The expected output is each line below containing "computer", copied in full.

=== Section Start ===

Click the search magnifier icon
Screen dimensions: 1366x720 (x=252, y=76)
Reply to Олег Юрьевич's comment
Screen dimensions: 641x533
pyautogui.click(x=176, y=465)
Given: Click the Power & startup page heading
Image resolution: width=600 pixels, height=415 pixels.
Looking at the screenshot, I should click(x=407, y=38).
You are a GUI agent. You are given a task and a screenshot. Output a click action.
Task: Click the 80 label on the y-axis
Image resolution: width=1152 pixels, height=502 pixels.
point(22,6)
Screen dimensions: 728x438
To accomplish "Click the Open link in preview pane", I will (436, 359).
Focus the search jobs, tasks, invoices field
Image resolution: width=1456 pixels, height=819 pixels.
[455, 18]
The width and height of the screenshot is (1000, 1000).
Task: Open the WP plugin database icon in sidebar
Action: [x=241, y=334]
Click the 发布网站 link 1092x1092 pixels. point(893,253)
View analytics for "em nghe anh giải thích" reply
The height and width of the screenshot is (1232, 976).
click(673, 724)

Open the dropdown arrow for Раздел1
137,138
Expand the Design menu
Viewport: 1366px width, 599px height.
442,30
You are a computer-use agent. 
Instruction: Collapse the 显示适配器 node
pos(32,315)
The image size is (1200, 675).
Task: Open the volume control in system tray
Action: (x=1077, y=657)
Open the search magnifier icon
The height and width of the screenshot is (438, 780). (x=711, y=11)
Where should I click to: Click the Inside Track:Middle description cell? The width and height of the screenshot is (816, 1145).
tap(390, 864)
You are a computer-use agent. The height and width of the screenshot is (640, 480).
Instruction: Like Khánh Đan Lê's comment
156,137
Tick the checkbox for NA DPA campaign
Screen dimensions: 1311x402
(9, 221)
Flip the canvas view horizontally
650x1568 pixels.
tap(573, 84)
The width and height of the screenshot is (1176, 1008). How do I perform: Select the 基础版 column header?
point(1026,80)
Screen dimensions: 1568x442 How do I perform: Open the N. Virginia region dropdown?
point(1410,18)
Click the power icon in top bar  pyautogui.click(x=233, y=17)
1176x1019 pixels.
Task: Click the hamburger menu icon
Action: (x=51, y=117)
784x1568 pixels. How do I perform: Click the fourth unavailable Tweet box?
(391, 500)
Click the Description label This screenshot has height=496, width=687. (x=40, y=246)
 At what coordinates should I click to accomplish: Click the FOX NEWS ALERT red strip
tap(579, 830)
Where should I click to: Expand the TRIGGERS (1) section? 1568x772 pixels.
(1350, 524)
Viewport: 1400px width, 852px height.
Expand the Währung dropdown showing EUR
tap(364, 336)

=== Section End ===

> _Task response_:
You are a computer-use agent. 
You are a computer-use agent. The height and width of the screenshot is (640, 480).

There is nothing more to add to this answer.